Check your history books – err, websites

It’s not an uncommon thing for a government to quietly rewrite the history books to make the facts more pliant with their current goals or policy platforms. Hell, the Americans are masters of it – just ask them about the War of 1812. We’re not entirely immune to it, if you look at the history of black slavery in Canada – most people don’t know it existed, because we simply forgot to mention it for generations. Oops.

Well, the Harper government has taken yet another page out of the good old American playbook and have surreptitiously started doing that here – this time with war resisters.

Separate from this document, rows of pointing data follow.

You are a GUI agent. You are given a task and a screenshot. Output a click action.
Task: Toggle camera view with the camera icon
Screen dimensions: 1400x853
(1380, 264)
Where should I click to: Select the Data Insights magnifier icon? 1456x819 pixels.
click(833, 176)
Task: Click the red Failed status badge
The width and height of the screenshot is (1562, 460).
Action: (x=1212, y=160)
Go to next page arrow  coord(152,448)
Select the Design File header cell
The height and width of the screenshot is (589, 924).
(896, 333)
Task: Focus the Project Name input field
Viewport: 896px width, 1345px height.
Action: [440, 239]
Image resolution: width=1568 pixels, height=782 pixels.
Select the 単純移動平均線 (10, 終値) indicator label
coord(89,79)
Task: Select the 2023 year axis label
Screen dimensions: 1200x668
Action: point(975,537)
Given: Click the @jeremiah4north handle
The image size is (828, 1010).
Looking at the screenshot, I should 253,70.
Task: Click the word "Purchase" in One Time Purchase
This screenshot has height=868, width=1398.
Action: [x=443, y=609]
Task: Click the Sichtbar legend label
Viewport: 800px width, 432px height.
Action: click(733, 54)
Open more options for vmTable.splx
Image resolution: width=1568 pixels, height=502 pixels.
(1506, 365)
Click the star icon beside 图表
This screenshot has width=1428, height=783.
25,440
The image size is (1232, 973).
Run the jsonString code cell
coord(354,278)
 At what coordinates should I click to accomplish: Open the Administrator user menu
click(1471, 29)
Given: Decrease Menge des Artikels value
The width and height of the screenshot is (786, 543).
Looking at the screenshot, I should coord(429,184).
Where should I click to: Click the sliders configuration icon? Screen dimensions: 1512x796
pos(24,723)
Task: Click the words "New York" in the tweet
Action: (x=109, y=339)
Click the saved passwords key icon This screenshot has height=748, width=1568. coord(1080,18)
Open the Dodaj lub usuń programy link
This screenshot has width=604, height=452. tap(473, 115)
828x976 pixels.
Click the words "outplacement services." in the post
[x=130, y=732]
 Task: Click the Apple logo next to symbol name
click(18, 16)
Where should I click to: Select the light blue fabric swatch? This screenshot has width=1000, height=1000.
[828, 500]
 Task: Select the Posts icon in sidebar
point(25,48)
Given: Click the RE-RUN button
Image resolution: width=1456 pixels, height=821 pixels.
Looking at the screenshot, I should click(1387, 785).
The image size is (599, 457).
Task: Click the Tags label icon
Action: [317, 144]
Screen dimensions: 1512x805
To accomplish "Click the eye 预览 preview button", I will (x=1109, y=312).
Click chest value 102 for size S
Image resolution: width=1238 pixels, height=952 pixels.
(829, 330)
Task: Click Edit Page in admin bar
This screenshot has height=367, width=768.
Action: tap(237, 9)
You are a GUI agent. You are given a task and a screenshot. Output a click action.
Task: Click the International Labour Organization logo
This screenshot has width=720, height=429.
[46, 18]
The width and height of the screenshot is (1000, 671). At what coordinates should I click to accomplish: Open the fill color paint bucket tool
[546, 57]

We’ve had a bit of an issue in this country when it comes to taking in those American soldiers who deserted rather than going to Iraq, either for a first or second time, or for a tour right after they got back from Afghanistan, even though they were promised they wouldn’t be re-deployed immediately. Most had been lied to by army recruiters, and others ended up enlisting out of economic necessity – sometimes it’s the only way to get an education in the States, if you’re from a poor town in the middle of nowhere, and even then, there have been plenty of stories on how their education programmes have been “frozen” because of shortages, and those who enlisted to get an education weren’t getting it. And despite assurances that they wouldn’t be sent over to fight, when their marching orders came down, they fled up here – much to this government’s dismay.

Well, funnily enough, the whole part about Canada taking in all those American resisters from the Vietnam War – once describe as by the government as “the largest, best-educated group this country had ever received” – has vanished from the Citizenship and Immigration website. The department says that it’s because it didn’t meet the “accessibility criteria” for the new government website standards, but interestingly enough, the department wouldn’t say how it didn’t meet the aforementioned criteria. Huh. Funny that.

The thing is, they’re trying to make it harder for people to look up our history of taking in American deserters in order to maker their own current position that these present-day deserters were all volunteers, so therefore it’s different. And given that we’re entering into an age where people just look everything up on Wikipedia rather than checking actual sources when doing research, they’re hoping to actually get away with it.

And while I get that history was written by the victors, is a minority Parliament really enough of a victory to start rewriting the history books? Just checking.

Elsewhere, Liberal MP Keith Martin talks about his Private Members’ Bill – C-359 – which is all about decriminalising marijuana. I have to at least applaud the fact that he gets the fact that he’s half-way down the Order of Precedence, and that the bill is unlikely to ever see the light of day but despite that he wants to generate more public interest in the subject. Oh, and he has very coherent and worthwhile arguments for decriminalisation as well, so the interview is worth watching.

 

Also, remember that huge storm that the film Young People Fucking created up on Parliament Hill, when evangelicals like Charles McVety was trying to get its tax credits rescinded, and Canadian film stars like Sarah Polley came to the Senate to decry government censorship? Well, that film is now up for a number of awards – and deservedly so. (It was actually a pretty good movie, and if you really want to piss off Charles McVety, make it a double-header with Breakfast With Scot, a film McVety denounced as trying to proselytise young children in homosexuality. Seriously.)

Up today: Harper is off to the G8 Summit in L’Aquila, Italy. Hopefully he won’t miss any photo opportunities for trips to the loo this time around.